En annonçant que le «principe de prévention» serait appliqué à toutes les femmes qui souhaiteraient se faire retirer leurs prothèses, Xavier Bertrand a certes entendu les associations qui réclamaient une telle intervention des pouvoirs publics.
Toutefois, la manière dont les choses ont été présentées a de quoi surprendre. En expliquant tout à la fois que l'Etat prendrait en charge les extractions mais qu'il n'y avait aucune urgence à se faire opérer et que la décision revenait aux femmes elles-mêmes, le pire n'étant pas prouvé, le ministre a semé le trouble. Et alimenté des doutes déjà nombreux. En effet, alors que ces prothèses ont largement été exportées, on peut se demander pourquoi il existe un taux de ruptures disproportionnées (de 1 à 5) de celles-ci en France par rapport à des pays comme la Grande-Bretagne, l'Italie, la Hollande ou encore l'Autriche ?

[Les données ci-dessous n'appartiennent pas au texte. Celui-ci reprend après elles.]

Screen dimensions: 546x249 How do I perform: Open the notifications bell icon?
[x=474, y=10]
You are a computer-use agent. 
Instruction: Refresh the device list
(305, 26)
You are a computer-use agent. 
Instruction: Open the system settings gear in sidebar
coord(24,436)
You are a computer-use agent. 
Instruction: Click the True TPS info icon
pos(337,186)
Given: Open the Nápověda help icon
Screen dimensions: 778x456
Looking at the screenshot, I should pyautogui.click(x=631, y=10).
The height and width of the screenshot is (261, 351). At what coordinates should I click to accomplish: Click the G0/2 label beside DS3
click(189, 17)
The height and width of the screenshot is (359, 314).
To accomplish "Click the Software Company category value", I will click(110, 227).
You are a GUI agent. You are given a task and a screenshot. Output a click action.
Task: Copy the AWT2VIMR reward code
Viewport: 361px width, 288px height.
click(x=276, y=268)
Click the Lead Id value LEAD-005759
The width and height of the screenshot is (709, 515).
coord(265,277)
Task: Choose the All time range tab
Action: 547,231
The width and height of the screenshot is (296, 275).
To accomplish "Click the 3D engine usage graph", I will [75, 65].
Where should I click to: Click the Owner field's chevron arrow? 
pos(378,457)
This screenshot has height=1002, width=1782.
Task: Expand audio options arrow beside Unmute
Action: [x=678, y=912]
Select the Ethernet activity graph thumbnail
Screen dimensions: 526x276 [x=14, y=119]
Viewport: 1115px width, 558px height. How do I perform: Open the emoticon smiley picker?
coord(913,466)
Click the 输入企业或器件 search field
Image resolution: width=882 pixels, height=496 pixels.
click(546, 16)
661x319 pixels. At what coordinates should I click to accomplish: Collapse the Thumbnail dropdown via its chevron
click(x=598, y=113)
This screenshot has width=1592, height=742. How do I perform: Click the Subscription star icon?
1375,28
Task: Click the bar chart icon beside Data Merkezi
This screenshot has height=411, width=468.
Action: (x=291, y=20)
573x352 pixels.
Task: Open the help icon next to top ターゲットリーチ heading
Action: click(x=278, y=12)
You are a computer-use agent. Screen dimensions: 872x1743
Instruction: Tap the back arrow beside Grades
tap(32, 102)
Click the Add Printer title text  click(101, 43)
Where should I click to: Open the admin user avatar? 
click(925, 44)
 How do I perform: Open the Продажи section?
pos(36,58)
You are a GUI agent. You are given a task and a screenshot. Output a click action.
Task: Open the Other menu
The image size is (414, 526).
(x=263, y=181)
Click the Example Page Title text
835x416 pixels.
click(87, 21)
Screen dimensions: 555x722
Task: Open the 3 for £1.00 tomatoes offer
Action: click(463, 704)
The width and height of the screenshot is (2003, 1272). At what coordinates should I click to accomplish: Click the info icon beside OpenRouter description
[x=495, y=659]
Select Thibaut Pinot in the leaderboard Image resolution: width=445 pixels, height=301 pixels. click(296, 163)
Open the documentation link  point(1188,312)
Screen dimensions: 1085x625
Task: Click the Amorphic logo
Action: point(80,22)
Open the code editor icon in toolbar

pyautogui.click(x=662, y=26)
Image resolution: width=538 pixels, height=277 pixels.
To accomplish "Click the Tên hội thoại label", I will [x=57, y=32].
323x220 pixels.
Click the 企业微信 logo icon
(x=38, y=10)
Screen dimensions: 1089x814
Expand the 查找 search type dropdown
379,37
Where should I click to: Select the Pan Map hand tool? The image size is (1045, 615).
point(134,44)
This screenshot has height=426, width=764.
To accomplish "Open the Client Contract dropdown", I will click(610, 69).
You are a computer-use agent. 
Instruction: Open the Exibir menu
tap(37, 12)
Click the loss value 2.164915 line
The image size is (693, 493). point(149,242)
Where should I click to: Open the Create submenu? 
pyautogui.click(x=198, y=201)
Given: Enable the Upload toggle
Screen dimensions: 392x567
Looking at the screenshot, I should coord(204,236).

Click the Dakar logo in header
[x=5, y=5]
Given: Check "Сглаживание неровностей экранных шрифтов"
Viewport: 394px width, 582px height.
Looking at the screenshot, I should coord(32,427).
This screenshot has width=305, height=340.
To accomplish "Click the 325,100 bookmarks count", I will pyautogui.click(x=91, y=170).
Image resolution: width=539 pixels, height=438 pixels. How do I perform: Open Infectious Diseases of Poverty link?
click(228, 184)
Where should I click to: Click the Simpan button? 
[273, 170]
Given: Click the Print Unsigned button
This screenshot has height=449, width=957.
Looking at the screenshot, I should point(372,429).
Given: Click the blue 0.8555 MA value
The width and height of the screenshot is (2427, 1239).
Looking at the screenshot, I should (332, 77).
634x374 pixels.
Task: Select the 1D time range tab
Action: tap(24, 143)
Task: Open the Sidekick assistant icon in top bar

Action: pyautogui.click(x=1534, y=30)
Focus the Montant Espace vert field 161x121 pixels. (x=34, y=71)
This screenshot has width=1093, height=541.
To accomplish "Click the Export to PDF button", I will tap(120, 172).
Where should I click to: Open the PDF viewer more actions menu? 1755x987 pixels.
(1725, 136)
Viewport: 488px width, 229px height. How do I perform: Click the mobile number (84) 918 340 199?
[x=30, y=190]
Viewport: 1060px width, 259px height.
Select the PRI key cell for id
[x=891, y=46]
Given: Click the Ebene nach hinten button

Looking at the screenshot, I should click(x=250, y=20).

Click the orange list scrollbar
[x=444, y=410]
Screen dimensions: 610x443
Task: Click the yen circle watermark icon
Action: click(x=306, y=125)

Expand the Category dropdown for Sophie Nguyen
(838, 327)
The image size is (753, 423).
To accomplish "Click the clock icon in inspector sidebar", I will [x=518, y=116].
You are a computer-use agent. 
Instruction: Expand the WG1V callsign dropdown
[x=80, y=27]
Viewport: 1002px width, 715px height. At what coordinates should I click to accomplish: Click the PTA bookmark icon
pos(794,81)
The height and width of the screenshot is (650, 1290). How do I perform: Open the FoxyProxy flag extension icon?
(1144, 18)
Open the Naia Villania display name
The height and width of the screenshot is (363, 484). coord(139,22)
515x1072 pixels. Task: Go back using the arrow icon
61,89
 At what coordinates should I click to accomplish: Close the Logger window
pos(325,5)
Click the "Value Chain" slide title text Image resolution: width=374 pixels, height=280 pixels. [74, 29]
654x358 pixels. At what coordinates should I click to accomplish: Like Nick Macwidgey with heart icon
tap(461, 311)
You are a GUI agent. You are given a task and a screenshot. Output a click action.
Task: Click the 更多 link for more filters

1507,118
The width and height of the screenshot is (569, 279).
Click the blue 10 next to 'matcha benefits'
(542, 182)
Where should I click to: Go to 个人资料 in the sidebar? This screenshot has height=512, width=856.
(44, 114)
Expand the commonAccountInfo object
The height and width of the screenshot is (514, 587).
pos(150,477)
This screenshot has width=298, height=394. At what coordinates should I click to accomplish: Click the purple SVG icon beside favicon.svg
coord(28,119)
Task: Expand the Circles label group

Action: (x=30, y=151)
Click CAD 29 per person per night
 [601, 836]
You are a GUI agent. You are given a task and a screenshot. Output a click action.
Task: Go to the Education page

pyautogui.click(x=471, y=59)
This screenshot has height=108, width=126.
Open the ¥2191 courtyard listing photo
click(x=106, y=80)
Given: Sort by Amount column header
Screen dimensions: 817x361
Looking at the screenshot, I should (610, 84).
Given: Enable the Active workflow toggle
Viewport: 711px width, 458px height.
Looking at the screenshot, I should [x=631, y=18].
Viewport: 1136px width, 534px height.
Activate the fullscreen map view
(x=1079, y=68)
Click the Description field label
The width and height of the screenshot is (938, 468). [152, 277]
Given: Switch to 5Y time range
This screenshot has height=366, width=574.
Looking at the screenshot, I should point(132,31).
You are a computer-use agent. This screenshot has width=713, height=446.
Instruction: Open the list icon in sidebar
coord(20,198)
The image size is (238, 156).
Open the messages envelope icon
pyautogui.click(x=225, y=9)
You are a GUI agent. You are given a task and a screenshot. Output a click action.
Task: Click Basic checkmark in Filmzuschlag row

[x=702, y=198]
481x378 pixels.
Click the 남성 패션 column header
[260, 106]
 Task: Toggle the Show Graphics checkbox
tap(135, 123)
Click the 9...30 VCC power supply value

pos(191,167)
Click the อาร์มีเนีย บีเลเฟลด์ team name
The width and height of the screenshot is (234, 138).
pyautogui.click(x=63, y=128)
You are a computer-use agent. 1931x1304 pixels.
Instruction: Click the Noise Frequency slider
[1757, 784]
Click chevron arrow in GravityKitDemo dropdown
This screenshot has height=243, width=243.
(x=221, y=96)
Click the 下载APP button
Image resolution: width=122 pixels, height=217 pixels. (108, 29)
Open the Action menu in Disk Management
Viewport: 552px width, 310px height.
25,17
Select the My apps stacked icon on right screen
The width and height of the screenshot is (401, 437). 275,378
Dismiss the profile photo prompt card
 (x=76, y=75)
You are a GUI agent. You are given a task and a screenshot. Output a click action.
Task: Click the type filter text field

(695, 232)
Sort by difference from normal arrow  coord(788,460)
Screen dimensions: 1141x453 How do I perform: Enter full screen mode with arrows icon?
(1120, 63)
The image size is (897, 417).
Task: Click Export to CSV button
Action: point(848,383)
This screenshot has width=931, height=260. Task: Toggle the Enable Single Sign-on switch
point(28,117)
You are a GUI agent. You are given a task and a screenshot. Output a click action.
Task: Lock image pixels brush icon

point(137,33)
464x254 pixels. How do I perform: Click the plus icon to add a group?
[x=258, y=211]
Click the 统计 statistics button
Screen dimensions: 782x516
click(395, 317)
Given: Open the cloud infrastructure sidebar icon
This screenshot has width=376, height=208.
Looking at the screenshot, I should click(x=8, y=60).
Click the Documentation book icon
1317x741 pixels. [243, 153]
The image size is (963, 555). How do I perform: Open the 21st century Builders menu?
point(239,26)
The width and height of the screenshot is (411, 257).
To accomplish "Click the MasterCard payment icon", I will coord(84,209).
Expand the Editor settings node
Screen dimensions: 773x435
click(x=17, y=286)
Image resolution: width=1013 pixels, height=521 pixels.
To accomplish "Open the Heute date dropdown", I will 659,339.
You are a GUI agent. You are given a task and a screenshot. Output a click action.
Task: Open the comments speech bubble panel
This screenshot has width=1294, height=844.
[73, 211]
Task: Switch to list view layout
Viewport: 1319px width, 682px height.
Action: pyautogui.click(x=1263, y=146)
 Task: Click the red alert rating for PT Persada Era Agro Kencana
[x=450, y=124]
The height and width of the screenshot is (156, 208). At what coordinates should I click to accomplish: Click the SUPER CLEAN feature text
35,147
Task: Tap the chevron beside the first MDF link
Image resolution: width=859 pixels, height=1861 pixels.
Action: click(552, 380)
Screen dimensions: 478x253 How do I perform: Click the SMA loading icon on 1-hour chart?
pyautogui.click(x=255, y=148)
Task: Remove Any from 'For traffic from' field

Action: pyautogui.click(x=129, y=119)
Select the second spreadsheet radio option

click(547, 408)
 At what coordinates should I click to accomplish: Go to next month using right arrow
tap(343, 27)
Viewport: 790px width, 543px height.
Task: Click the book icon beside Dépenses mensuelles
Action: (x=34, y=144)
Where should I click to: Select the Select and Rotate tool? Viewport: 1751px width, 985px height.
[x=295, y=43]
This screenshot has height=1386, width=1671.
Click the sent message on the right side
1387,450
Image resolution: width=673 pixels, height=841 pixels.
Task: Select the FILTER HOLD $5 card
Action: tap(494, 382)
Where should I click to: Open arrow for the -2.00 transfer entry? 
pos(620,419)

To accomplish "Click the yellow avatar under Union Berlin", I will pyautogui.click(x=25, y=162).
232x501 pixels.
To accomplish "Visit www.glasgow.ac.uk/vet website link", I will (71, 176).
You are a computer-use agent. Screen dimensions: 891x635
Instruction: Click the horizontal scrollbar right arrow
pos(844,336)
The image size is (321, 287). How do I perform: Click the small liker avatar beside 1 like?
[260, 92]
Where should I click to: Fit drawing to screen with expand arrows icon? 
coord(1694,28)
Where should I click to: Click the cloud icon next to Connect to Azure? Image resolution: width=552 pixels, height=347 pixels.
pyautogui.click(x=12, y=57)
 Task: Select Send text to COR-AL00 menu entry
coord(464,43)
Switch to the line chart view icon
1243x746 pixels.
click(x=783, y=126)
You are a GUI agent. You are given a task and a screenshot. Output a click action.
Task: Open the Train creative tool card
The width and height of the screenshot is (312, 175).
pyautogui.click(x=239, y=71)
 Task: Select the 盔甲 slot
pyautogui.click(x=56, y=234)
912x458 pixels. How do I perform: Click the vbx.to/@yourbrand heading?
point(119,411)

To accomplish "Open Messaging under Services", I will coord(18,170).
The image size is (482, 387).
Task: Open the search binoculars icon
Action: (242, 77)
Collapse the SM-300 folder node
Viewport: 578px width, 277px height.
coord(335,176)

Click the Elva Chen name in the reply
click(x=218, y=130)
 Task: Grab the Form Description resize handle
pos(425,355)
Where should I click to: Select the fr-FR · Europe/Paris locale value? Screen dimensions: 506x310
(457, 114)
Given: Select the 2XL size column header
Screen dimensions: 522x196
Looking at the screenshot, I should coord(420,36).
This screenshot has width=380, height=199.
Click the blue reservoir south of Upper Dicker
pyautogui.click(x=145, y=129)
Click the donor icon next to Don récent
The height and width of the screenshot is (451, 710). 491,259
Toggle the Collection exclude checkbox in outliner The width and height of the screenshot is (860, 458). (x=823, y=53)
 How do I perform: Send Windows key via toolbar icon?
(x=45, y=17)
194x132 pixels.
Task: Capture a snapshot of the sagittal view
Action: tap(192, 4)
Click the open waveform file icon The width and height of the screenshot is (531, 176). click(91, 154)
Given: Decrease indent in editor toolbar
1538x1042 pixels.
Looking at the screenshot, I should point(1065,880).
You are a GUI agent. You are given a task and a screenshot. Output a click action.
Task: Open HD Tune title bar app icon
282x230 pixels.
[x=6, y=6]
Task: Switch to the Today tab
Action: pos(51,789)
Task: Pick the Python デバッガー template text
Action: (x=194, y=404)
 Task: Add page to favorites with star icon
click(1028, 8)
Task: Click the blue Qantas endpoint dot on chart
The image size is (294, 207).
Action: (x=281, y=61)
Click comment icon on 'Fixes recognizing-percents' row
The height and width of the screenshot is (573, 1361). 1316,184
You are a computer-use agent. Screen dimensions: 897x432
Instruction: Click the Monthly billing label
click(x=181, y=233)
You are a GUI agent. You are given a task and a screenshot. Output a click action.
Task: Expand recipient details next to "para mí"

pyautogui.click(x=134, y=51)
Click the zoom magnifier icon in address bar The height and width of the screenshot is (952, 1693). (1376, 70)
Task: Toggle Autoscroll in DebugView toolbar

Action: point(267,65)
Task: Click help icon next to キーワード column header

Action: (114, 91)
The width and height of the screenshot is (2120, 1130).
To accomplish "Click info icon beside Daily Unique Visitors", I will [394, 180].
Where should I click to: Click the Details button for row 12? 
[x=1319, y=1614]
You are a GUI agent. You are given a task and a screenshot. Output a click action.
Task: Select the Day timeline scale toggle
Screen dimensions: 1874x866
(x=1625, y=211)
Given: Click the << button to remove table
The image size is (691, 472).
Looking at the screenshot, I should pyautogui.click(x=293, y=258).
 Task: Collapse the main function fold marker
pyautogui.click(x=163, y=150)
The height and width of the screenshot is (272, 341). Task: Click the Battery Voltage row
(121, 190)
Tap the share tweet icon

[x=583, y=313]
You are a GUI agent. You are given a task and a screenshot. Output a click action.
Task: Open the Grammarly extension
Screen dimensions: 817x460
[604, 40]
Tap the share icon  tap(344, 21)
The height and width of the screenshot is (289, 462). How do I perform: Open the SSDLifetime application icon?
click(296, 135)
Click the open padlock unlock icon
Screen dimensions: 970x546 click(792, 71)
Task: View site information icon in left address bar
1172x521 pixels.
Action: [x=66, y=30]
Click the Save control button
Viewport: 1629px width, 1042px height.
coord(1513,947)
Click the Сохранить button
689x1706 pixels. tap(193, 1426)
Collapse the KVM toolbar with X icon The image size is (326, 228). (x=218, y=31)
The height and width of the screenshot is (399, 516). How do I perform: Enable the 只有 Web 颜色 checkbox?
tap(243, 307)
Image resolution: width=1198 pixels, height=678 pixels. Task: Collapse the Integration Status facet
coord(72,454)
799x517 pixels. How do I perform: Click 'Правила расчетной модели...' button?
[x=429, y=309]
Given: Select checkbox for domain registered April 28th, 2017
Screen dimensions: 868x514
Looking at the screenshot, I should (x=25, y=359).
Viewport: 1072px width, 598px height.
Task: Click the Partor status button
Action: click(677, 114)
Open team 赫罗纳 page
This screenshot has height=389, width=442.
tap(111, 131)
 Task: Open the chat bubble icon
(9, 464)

Xavier Bertrand est-il victime du syndrome du Mediator? Y a-t-il un virus typiquement tricolore de l'angoisse qui demain risque de contaminer nos voisins ? Ou, au contraire, ne peut-on pas penser que c'est parce que Xavier Bertrand n'a été informé que bien tard de ce que trafiquait le fabriquant français de prothèses qu'il a surréagi ? Ce n'est en effet qu'en 2010 que l'Agence française de sécurité sanitaire des produits de santé a suspendu la mise sur le marché des prothèses PIP.
Et pourtant, dès 2007, la sonnette d'alarme avait été tirée en Grande-Bretagne où une centaine de femmes avaient porté plainte. Et pourtant, le site Le Point.fr révélait hier que les autorités sanitaires américaines avaient adressé une mise en garde au fabricant à la suite de la visite d'un inspecteur de la Food and Drug dans l'usine de la Seyne-sur-Mer qui évoquait dès 2000 des prothèses «frelatées» et recensait au moins onze écarts par rapport aux normes de fabrication.
Mais il est vrai que le fabricant ne s'en était pas vanté... Pas plus qu'il n'avait crié sur les toits avoir cherché entre 2007 et 2009 à traiter financièrement avec des femmes porteuses de ses prothèses qu'il savait défectueuses. Et que faisait l'Afssaps pendant ce temps-là ? Comme pour le Mediator, l'Agence n'a rien vu, rien entendu. Ou n'a rien voulu savoir de ce tripatouillage.
Tripatouillage que l'avocat de PIP a eu hier l'indécence hier de chercher à minimiser en justifiant la substitution de gel médical par un gel industriel moins onéreux comme relevant d'une simple...«démarche capitaliste». Tout est dit.